Additionally, asset creation, such as home and vehicle loans, makes up 25 per cent, while productive purposes like agriculture, business, and education loans constitute 30 per cent. The Reserve Bank of India (RBI) views the rise in household debt as manageable, particularly since two-thirds of the portfolio consists of prime and above-credit-quality borrowers.
As of now, India's household debt is at a relatively low level, 42 per cent, compared to 49.1 per cent for other emerging market economies (EMEs).
SBI's analysis revealed that 45 per cent of loans, including personal loans, credit cards, and consumer durable loans, are used for consumption purposes.
The RBI's ongoing rate-easing cycle has already seen a 100-basis-point reduction in the repo rate, leading to an automatic decrease in externally linked benchmarked interest rates.

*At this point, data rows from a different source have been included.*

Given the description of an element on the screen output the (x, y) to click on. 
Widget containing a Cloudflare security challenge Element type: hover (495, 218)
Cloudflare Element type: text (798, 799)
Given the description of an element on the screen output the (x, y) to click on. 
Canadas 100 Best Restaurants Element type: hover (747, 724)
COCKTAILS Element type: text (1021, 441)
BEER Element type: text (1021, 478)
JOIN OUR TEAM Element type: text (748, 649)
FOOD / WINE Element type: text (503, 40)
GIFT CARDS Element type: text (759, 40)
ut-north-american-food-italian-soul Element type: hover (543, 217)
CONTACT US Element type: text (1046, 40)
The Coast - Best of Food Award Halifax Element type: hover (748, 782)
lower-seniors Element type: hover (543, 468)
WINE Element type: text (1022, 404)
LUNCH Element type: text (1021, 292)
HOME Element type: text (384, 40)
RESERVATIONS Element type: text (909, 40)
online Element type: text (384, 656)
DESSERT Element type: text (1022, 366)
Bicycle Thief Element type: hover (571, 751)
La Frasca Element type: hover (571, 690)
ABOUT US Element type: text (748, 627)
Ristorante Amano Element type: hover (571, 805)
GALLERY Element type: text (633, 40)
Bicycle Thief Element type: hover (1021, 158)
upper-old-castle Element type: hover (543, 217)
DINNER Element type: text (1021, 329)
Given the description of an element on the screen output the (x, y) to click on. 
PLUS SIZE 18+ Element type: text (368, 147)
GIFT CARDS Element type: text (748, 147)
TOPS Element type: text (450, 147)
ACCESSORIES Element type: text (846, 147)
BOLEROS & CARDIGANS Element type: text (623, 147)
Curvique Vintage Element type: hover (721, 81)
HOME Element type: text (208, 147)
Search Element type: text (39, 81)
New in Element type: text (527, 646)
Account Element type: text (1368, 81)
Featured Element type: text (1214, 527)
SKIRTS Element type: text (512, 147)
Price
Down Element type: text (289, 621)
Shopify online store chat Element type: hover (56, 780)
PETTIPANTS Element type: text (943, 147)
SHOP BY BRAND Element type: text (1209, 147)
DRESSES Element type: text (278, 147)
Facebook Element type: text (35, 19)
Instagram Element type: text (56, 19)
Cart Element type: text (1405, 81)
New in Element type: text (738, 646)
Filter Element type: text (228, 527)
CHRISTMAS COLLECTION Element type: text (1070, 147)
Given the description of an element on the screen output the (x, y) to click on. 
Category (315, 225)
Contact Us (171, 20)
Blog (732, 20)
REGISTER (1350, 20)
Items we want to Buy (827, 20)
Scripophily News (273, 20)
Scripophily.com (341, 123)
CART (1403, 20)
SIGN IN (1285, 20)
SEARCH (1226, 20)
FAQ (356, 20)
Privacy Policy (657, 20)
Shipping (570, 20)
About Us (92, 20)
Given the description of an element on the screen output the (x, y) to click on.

This is expected to provide substantial relief to households.
During this rate-cut easing cycle, it is estimated that approximately 80 per cent of retail and MSME loan portfolios are linked to the External Benchmark Lending Rate (EBLR), suggesting potential savings of around Rs 50,000 to Rs 60,000 for households.
This easing cycle is projected to continue for about two years, further contributing to a decline in household interest costs.
Last week, the RBI announced a reduction in the policy repo rate under the Liquidity Adjustment Facility by 50 basis points to 5.5 per cent. This rate cut was accompanied by a cut in the Cash Reserve Ratio (CRR) by 100 basis points in four tranches of 25 basis points each starting September 6.